Financial analysts Moody has today affirmed the Baa2 long-term and Prime-2 short-term ratings for LafargeHolcim Ltd (LH) and its rated subsidiaries and changed the outlook to "negative" from "stable".

"The outlook change to negative from stable on LafargeHolcim's Baa2 ratings follows weaker than expected operating performance during 2015, a challenging outlook for several of the group's major markets and execution risks related to the timing of its ambitious disposal programme," says Falk Frey, senior vice president and lead analyst at Moody's for LafargeHolcim.

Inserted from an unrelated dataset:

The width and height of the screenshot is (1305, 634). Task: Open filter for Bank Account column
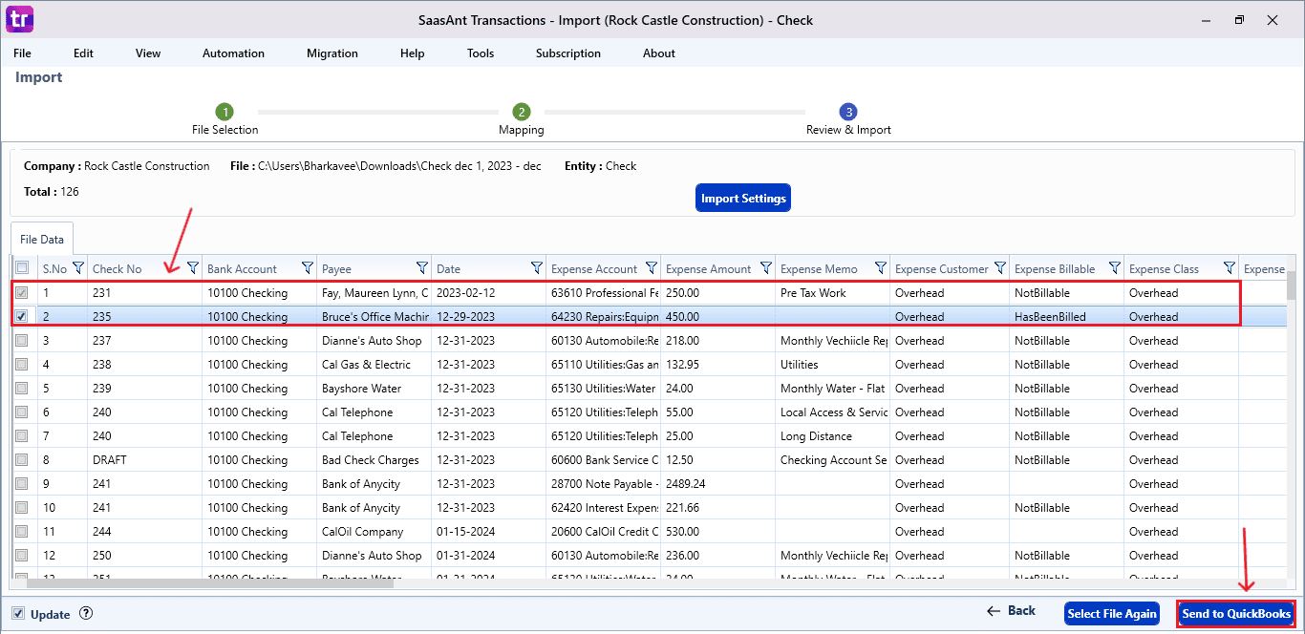(x=307, y=268)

"It reflects the risks associated with a successful recovery of LH's financial metrics to the levels more commensurate for the Baa2 rating over the course of 2016," he added.

Following the merger of building materials producers Lafarge and Holcim last year, the combined group's performance during 2015 was weaker than we expected, with reported operating EBITDA adjusted (excluding merger, restructuring and other one-offs) falling 10.7 per cent, being impacted both by the appreciation of the CHF as well as slower growth in some of its main operating markets, notably China, Brazil, Switzerland, Indonesia, Nigeria and Azerbaijan, as well as some delay in deleveraging.

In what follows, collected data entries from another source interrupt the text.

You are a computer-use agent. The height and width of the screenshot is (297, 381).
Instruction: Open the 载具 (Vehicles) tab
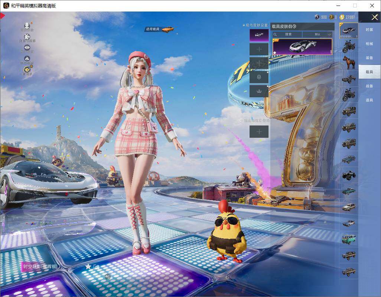[369, 72]
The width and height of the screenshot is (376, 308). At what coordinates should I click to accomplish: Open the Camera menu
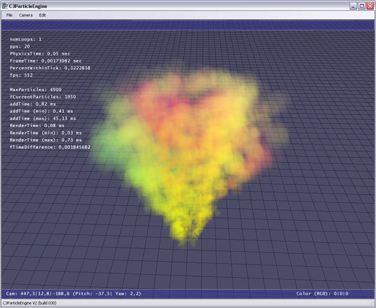click(26, 15)
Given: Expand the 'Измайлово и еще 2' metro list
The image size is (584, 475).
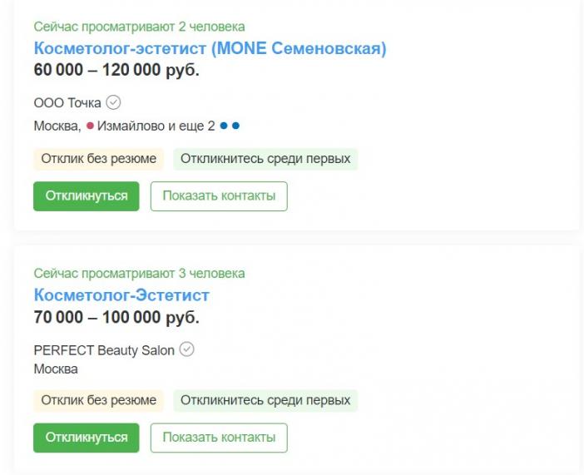Looking at the screenshot, I should click(156, 126).
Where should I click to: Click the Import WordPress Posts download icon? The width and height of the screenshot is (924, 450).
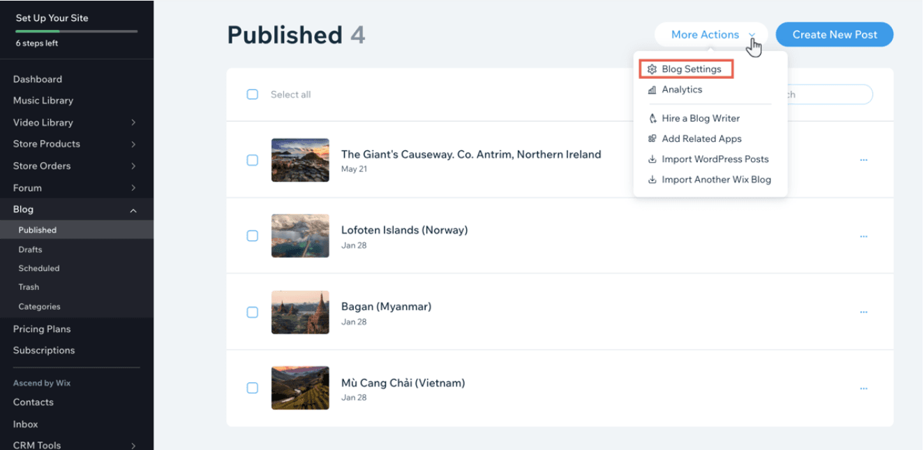pyautogui.click(x=652, y=159)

Similarly, retained cash flow /net debt halved in 2015 (pro forma) to 10.6 per cent from levels above 20 per cent seen at former Holcim Ltd stand alone in previous years, heavily impacted by cash costs resulting from the merger and implementation costs to create the synergies identified.

Moody's ratings comes against a background of uncertainties in various markets and with weak fundamentals in a number of important countries, namely China, Brazil, India and France.

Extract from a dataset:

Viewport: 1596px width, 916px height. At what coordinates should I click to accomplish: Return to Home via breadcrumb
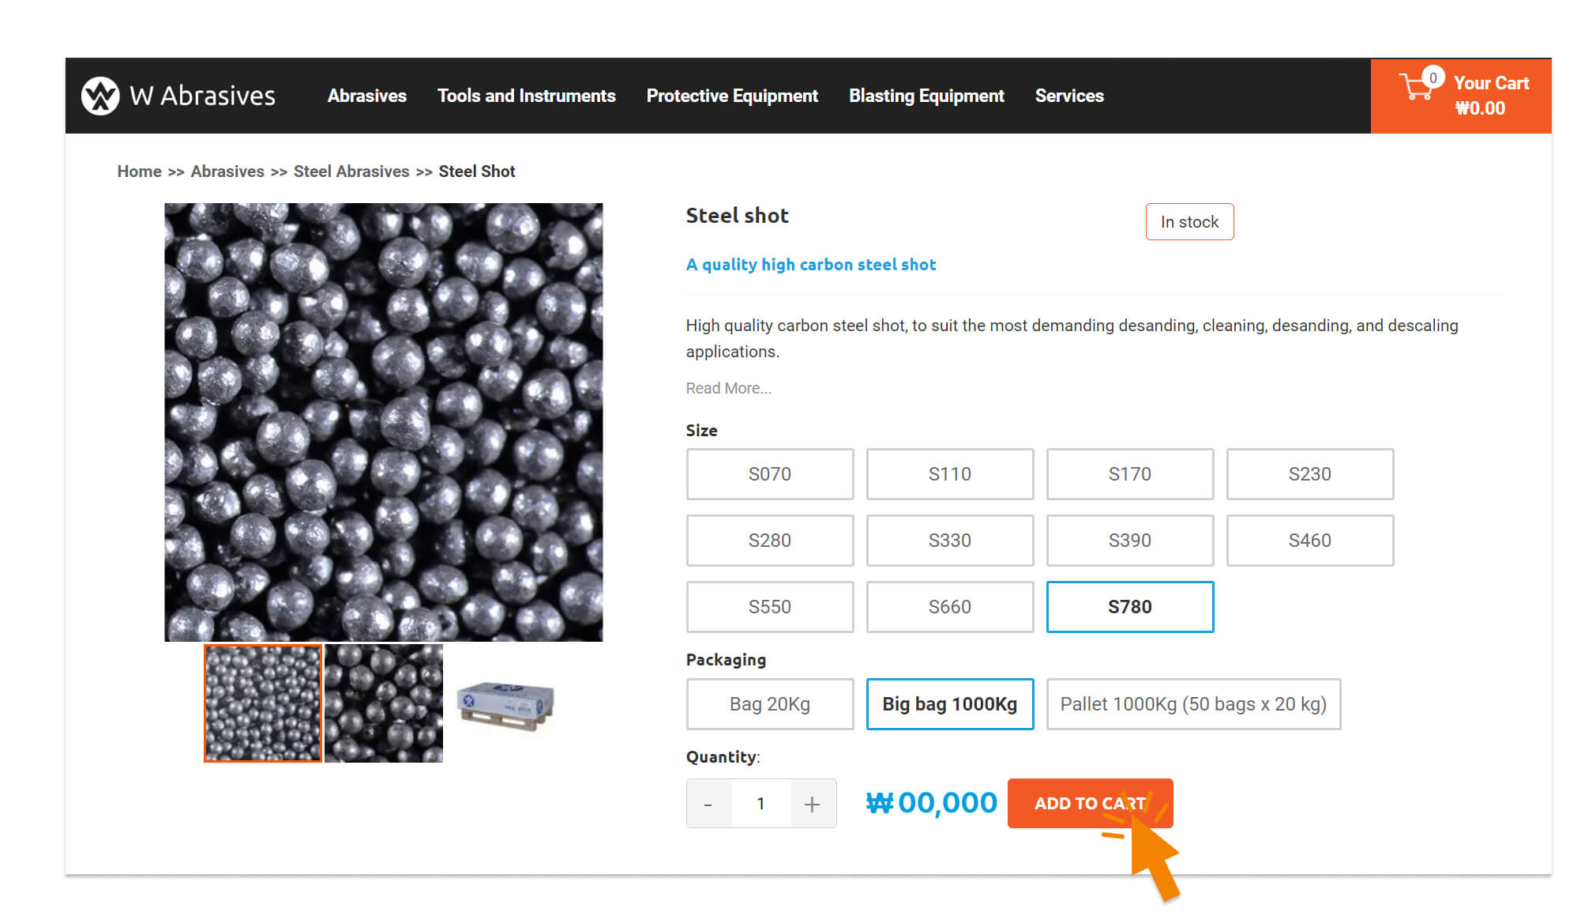tap(139, 172)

Moreover, the analysts claim that a successful execution of LHs plan to sell CHF3.5bn of assets (of which more than CHF1bn was announced in March) is essential for the company to materially strengthen its financial profile in the current fiscal year. However, this may prove to be difficult, Moody said. The company has set itself an ambitious timeline and may not achieve all its sales price targets.

Moody's also suggests that achieving the total amount of identified synergies might take longer than expected.